Consumer Confidence Index

Categories : Category Insights | Economic Indicators Published on : Jul 27 2017

The Consumer Confidence Index (CCI) was in the doldrums ever since the dot com bubble burst; however, the CCI fell further starting in late 2007 before plunging precipitously in 2008. The sharp drop was triggered by the collapse of two stalwarts of the financial sector, Bear Stearns and Lehman Brothers, which revealed an unexpected weakness in the US economy and a bubble in the housing market. Consumer confidence deteriorated as Americans had their retirement accounts and savings crushed by plunging asset values.

Expectations for the future remained bleak through early 2009, with soaring unemployment dampening optimism across the nation.
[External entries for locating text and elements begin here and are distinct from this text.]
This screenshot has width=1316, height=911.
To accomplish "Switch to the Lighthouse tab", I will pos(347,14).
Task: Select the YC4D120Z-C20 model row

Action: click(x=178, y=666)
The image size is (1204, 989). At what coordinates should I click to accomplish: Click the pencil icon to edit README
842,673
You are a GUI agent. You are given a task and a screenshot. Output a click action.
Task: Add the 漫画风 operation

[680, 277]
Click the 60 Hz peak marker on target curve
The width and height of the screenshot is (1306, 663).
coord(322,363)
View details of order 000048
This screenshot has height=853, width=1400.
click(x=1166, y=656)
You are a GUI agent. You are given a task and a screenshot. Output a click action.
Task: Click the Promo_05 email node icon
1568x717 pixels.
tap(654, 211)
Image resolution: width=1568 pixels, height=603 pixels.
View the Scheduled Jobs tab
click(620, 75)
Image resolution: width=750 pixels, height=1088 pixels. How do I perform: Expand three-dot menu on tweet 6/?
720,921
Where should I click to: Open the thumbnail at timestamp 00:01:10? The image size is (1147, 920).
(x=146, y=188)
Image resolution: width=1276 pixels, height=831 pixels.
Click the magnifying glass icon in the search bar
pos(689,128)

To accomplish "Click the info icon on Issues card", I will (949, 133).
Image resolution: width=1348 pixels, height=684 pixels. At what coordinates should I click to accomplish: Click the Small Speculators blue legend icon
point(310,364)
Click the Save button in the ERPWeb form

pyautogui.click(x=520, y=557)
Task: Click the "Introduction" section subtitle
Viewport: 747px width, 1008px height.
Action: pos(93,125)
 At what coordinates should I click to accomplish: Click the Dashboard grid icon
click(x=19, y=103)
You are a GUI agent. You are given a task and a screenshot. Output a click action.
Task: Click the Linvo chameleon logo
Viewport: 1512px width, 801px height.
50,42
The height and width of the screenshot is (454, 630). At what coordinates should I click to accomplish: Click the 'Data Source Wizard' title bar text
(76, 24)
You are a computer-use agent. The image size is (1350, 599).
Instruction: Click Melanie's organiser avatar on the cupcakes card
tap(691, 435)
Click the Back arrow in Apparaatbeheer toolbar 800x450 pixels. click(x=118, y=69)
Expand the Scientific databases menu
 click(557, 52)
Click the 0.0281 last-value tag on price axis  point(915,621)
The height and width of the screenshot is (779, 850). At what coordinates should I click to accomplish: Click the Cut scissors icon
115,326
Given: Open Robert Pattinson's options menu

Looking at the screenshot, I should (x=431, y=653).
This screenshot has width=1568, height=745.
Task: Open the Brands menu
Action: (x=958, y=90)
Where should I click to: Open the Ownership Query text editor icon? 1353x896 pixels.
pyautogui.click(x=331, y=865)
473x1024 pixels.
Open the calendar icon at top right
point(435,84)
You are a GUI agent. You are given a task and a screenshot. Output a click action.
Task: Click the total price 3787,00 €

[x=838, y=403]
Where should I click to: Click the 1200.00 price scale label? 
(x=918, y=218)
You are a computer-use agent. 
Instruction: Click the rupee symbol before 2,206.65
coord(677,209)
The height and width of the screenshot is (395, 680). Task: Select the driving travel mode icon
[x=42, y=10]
But in the second half of 2009, a stabilizing housing market and stock prices regaining some of the ground lost during the collapse led consumer confidence to turn the corner. This trend of improving consumer confidence persisted through 2010 as the economy regained traction and companies reported renewed profitability, resulting in a 20.0% higher average in the CCI compared to 2009. Moreover, the strength in consumer confidence in recent years has been encouraging. In the larger historical context, as the S&P 500 exploded over the start of 2017, CCI has grown significantly, hitting its highest levels since prior to the dot com bust.


Over the five years to 2023, IBISWorld expects consumer confidence to fluctuate in stride with the economy and employment. Returning to work and regaining a steady income will make individuals considerably more positive about future prospects and, thus, amiable to large purchases. While IBISWorld expects this to be the general trend over the outlook period, the high level of volatility inherent in this index makes it likely that individual months and years will vary substantially from projections.